Bermudan triathlete (born 1998)

Tyler Smith (born 26 September 1998) is a Bermudan triathlete.

==Career==
He competed in the individual and mixed relay events in Nanjing at the 2014 Youth Olympics. In 2018, he finished second at the British Universities and Colleges Sport [BUCS] Triathlon Standard Distance Championships in Southport. He was the youngest member of the Bermuda team at the 2018 Commonwealth Games in Australia, and finished in 21st place.

In August 2022, he was part of Bermuda’s mixed relay team at the 2022 Commonwealth Games in Birmingham, England which finished in seventh overall. He also finished in thirteenth place in the individual event, despite suffering a broken wrist and an Achilles injury during preparation for the event.

He finished 25th in the World Triathlon Cup Huatulco in Mexico in June 2023. In September 2023, he finished ninth at the 2023 Americas Triathlon Championships in Veracruz, Mexico. In October 2023, he finished sixteenth at the World Triathlon Cup Brasilia.

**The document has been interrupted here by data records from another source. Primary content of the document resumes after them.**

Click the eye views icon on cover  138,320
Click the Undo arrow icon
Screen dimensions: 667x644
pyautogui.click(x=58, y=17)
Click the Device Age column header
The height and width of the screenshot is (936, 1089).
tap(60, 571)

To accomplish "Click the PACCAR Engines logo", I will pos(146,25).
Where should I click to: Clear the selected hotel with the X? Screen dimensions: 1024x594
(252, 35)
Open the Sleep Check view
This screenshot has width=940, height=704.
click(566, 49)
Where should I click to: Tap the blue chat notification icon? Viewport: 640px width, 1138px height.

He was selected for the 2023 Pan American Games in Santiago and he finished in seventh place overall.

In March 2024, he finished tenth in the Americas Triathlon Championships Miami and followed that with sixth in the Americas Triathlon Cup La Paz, in Mexico.

In May 2024, he was invited to compete at the 2024 Olympic Games in Paris. Smith won the bronze medal in individual at the 2026 Central American and Caribbean Games.

==Personal life==
He graduated from Leeds University with a degree in Sports Science and Physiology in 2020.